Peter Fallon, a self-described “country boy,” loves corny country music. A poet, editor, and publisher Fallon read a number of his poems that explore country life last night as part of the Lowell Humanities Series. He was previously a Burns Library Visiting scholar at Boston College, and he has also spent time as an administrator at Deerfield Academy in Deerfield, Mass. Many of his writings focus on agrarian life in Ireland and draw on his experiences growing up on a farm in the Irish midlands.
Although he writes about seemingly simple, everyday things, he is highly educated and accomplished, having graduated from Trinity College in Dublin where he is an adjunct professor. He founded The Gallery Press at 18 and went on to edit and publish 500 books of poems and plays by writers like Seamus Heaney.
Last night, he read his poem “New Country,” which deals with love. Many of his poems are inspired by life on the farm, such as “Law,” which he explains refers to the law that was passed when he was a child that stated that bulls must be “skulled,” meaning de-horned, if they were to be taken in public to the marketplace. The poem is graphic and violent, and then it shifts to “the latest slaughter” in Iraq—he describes a picture of a young boy there who has been “skulled” and has half of a head. Significant, of course, is his being a witness to “The Troubles” in Ireland and writing about violence, both in terms of everyday life and larger historical events. One of his works, News of the World: Selected and New Poems, The Georgics of Virgil, is a translation of Virgil’s poems about agrarian life.
Like Virgil, Fallon and other contemporary Irish poets like Heaney write about rural life, not in a simple, romantic or idealized way, but in context of the tensions and violence of civil war.
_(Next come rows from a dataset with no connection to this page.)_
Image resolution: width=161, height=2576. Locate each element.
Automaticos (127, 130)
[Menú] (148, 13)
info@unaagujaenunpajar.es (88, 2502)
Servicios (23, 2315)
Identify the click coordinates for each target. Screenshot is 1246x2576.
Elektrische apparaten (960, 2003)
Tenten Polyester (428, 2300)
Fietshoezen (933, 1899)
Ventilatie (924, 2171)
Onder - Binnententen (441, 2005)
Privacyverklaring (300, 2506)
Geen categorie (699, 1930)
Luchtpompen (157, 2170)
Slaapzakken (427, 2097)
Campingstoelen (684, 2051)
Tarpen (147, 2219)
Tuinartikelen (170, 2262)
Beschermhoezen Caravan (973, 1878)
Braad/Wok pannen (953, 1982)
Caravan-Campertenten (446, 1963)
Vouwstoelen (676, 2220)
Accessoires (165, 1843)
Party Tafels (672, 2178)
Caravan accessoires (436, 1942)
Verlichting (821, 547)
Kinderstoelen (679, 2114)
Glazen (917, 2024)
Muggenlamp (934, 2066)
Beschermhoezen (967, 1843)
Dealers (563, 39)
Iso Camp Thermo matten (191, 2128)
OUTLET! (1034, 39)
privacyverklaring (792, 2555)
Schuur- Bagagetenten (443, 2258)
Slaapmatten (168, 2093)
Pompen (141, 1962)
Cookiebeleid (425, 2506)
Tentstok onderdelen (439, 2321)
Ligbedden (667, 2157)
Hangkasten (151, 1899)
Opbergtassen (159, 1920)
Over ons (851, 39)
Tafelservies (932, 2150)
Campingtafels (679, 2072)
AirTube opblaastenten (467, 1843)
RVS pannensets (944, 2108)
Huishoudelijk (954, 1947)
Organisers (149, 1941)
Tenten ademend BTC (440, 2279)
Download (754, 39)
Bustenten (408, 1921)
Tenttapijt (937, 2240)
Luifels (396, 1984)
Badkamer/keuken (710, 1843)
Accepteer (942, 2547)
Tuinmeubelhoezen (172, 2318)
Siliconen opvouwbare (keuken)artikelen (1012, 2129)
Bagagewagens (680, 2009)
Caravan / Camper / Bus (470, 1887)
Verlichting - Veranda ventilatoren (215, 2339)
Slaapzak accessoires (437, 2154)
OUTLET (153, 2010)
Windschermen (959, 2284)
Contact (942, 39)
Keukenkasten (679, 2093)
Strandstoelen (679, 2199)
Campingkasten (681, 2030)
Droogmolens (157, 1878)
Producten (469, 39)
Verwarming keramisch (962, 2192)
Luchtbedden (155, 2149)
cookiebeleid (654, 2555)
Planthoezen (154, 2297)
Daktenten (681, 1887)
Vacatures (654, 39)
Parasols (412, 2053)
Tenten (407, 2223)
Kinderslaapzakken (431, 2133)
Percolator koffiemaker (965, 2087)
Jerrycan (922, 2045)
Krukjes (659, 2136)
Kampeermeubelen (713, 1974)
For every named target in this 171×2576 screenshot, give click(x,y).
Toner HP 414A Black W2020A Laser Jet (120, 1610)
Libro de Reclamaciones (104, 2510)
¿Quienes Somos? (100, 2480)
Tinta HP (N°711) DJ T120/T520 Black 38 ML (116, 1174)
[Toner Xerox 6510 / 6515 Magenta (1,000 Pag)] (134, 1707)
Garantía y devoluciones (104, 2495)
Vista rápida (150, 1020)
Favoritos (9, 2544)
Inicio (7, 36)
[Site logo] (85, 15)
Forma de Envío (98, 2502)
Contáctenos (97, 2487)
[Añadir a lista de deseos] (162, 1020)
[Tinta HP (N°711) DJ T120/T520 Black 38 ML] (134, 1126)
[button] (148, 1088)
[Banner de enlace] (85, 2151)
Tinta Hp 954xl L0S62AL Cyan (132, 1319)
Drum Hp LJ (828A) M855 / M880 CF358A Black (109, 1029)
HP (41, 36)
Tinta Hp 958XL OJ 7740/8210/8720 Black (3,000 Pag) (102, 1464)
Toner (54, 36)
Virgil composed “Georgics” during a time of political upheaval and instability just as these and other Irish poets wrote during a time of internal conflict in their own country.
Fallon explained that this poetry was inspiring because it was about everyday, familiar things like planting and animal husbandry. The late Heaney, a personal friend of Fallon’s, is also known for his focus on life on the farm, drawing inspiration from local events and language.
When asked about Heaney’s love of the poet Patrick Kavanagh’s writings about similar topics, Fallon explained that Kavanagh’s writings show Heaney how one can have “ordinariness of subject matter” and “trust in local places, venture into material that didn’t appear literary.”
Fallon’s own poetry exhibits this, showing his skill as a poet by turning widely experienced events into personally significant ones such as “A Summer Flood,” which is about parenting and watching one’s children make their own way in the world.
Common topics for many of his later poems are time, winter, and aging. He draws heavily on personal experience, saying that many of the people and places in his poems actually exist.